** Opening Stored data block **
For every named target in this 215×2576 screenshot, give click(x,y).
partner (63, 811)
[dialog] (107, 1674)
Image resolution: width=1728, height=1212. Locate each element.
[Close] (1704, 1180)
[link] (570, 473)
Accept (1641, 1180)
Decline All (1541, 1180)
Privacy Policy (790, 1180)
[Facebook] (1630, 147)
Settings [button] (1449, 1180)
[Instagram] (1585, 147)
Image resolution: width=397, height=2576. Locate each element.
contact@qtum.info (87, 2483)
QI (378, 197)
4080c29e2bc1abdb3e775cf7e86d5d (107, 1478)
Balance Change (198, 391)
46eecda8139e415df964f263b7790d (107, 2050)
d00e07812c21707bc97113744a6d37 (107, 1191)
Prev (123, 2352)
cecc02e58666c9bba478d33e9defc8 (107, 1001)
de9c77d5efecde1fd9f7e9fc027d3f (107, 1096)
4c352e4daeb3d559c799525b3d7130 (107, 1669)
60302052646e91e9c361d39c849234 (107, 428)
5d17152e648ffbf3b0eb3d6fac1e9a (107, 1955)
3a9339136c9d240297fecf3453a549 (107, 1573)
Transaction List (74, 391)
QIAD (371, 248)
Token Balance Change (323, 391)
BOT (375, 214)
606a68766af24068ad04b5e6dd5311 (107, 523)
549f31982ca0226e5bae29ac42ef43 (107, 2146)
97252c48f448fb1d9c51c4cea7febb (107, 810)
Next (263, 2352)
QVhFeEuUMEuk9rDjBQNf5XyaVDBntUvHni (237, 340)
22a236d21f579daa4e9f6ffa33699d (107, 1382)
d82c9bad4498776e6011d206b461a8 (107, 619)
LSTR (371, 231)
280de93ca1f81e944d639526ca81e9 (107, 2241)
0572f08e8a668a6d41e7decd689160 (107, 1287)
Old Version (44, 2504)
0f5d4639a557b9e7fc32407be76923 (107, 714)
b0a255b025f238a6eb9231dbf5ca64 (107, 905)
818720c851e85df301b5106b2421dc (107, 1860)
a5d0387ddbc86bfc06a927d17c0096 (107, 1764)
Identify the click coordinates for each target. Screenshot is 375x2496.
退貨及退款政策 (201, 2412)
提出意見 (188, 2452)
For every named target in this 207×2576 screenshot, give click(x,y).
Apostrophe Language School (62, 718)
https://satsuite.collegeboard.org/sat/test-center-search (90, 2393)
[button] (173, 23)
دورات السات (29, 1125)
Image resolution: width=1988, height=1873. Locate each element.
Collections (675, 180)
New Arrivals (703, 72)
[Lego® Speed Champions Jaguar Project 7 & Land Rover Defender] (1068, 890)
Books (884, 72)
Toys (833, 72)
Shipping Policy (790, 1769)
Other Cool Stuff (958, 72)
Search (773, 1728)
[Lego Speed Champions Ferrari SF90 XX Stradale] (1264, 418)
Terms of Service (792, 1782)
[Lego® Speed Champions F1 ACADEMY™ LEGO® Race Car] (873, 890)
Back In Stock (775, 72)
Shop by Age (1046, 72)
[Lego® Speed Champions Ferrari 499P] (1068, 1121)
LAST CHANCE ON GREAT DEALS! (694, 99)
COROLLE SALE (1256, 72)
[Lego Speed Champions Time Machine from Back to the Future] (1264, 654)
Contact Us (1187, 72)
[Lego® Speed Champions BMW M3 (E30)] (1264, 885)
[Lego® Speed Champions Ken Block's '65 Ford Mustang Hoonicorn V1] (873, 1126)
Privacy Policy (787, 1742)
** Closing Stored data block **
## What is being asked
Reproduce exactly what is written in the listing above.

## Finished task
For every named target in this 215×2576 screenshot, give click(x,y).
partner (63, 811)
[dialog] (107, 1674)
Image resolution: width=1728, height=1212. Locate each element.
[Close] (1704, 1180)
[link] (570, 473)
Accept (1641, 1180)
Decline All (1541, 1180)
Privacy Policy (790, 1180)
[Facebook] (1630, 147)
Settings [button] (1449, 1180)
[Instagram] (1585, 147)
Image resolution: width=397, height=2576. Locate each element.
contact@qtum.info (87, 2483)
QI (378, 197)
4080c29e2bc1abdb3e775cf7e86d5d (107, 1478)
Balance Change (198, 391)
46eecda8139e415df964f263b7790d (107, 2050)
d00e07812c21707bc97113744a6d37 (107, 1191)
Prev (123, 2352)
cecc02e58666c9bba478d33e9defc8 (107, 1001)
de9c77d5efecde1fd9f7e9fc027d3f (107, 1096)
4c352e4daeb3d559c799525b3d7130 (107, 1669)
60302052646e91e9c361d39c849234 (107, 428)
5d17152e648ffbf3b0eb3d6fac1e9a (107, 1955)
3a9339136c9d240297fecf3453a549 (107, 1573)
Transaction List (74, 391)
QIAD (371, 248)
Token Balance Change (323, 391)
BOT (375, 214)
606a68766af24068ad04b5e6dd5311 (107, 523)
549f31982ca0226e5bae29ac42ef43 (107, 2146)
97252c48f448fb1d9c51c4cea7febb (107, 810)
Next (263, 2352)
QVhFeEuUMEuk9rDjBQNf5XyaVDBntUvHni (237, 340)
22a236d21f579daa4e9f6ffa33699d (107, 1382)
d82c9bad4498776e6011d206b461a8 (107, 619)
LSTR (371, 231)
280de93ca1f81e944d639526ca81e9 (107, 2241)
0572f08e8a668a6d41e7decd689160 (107, 1287)
Old Version (44, 2504)
0f5d4639a557b9e7fc32407be76923 (107, 714)
b0a255b025f238a6eb9231dbf5ca64 (107, 905)
818720c851e85df301b5106b2421dc (107, 1860)
a5d0387ddbc86bfc06a927d17c0096 (107, 1764)
Identify the click coordinates for each target. Screenshot is 375x2496.
退貨及退款政策 (201, 2412)
提出意見 (188, 2452)
For every named target in this 207×2576 screenshot, give click(x,y).
Apostrophe Language School (62, 718)
https://satsuite.collegeboard.org/sat/test-center-search (90, 2393)
[button] (173, 23)
دورات السات (29, 1125)
Image resolution: width=1988, height=1873. Locate each element.
Collections (675, 180)
New Arrivals (703, 72)
[Lego® Speed Champions Jaguar Project 7 & Land Rover Defender] (1068, 890)
Books (884, 72)
Toys (833, 72)
Shipping Policy (790, 1769)
Other Cool Stuff (958, 72)
Search (773, 1728)
[Lego Speed Champions Ferrari SF90 XX Stradale] (1264, 418)
Terms of Service (792, 1782)
[Lego® Speed Champions F1 ACADEMY™ LEGO® Race Car] (873, 890)
Back In Stock (775, 72)
Shop by Age (1046, 72)
[Lego® Speed Champions Ferrari 499P] (1068, 1121)
LAST CHANCE ON GREAT DEALS! (694, 99)
COROLLE SALE (1256, 72)
[Lego Speed Champions Time Machine from Back to the Future] (1264, 654)
Contact Us (1187, 72)
[Lego® Speed Champions BMW M3 (E30)] (1264, 885)
[Lego® Speed Champions Ken Block's '65 Ford Mustang Hoonicorn V1] (873, 1126)
Privacy Policy (787, 1742)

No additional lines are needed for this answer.